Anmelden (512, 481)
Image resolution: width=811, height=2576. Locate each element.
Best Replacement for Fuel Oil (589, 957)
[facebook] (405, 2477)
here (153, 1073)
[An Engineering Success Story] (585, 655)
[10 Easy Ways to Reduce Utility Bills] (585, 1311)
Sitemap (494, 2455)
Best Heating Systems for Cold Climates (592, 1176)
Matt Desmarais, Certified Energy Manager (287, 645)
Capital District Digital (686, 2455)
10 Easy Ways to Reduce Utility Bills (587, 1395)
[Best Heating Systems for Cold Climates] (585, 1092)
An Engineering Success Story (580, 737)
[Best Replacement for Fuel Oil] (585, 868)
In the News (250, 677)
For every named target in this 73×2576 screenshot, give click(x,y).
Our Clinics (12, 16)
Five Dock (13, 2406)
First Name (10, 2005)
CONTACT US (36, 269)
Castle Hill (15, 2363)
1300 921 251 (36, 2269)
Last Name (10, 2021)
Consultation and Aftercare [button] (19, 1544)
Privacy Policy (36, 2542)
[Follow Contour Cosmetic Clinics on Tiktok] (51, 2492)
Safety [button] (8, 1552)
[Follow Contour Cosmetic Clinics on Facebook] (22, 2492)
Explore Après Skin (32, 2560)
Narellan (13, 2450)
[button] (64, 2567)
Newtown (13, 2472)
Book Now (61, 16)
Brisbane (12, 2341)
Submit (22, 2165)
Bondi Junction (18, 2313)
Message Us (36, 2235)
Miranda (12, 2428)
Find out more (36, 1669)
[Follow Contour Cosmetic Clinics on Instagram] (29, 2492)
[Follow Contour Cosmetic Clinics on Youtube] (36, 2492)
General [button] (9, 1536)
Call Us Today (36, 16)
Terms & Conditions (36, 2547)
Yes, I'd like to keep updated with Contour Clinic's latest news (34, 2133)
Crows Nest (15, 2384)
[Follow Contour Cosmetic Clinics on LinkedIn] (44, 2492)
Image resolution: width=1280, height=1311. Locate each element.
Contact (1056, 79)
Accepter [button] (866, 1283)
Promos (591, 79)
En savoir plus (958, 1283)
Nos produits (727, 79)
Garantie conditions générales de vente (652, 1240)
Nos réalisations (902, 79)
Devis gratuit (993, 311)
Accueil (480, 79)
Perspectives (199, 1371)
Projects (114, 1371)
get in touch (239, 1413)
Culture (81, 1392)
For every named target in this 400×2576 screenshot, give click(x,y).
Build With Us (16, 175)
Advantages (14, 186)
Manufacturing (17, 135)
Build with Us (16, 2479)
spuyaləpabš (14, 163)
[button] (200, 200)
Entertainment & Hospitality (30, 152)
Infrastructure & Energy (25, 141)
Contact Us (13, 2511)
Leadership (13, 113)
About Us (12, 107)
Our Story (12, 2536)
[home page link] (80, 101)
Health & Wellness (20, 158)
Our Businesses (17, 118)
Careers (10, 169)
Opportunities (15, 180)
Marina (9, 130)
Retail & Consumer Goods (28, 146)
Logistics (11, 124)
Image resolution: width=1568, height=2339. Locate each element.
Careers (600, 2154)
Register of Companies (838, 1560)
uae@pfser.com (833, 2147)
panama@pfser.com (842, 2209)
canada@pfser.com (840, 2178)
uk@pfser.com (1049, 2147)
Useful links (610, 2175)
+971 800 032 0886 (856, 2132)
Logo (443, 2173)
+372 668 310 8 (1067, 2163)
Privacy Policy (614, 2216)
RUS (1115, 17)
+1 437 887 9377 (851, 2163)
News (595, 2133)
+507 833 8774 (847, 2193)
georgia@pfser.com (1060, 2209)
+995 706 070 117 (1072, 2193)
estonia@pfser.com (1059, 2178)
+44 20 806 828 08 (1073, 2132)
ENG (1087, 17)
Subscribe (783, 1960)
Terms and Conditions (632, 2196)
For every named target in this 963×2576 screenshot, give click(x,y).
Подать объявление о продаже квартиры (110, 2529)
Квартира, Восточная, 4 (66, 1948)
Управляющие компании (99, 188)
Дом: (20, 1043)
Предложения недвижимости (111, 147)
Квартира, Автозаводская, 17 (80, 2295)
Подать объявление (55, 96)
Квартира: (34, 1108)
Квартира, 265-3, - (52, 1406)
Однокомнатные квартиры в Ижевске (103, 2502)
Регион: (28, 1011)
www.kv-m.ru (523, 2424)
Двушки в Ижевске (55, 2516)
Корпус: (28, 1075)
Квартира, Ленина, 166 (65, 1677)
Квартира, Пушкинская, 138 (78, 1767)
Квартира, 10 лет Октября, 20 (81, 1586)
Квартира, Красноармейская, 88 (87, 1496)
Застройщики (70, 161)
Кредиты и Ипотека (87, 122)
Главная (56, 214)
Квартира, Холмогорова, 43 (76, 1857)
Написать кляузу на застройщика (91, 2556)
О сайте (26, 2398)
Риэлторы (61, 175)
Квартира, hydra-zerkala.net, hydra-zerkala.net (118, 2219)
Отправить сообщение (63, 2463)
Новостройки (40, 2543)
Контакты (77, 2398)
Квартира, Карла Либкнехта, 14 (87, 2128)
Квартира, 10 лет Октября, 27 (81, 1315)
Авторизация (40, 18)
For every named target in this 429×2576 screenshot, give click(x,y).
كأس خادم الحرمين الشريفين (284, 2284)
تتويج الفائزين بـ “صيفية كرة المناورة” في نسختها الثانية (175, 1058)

-----

§ **Exercise brief**:
Your output must contain exactly the lines from the one containing "Квартира, 10 лет Октября, 27 (81, 1315)" to the final line of the data above, and no other text.

§ **Exercise response**:
Квартира, 10 лет Октября, 27 (81, 1315)
Авторизация (40, 18)
For every named target in this 429×2576 screenshot, give click(x,y).
كأس خادم الحرمين الشريفين (284, 2284)
تتويج الفائزين بـ “صيفية كرة المناورة” في نسختها الثانية (175, 1058)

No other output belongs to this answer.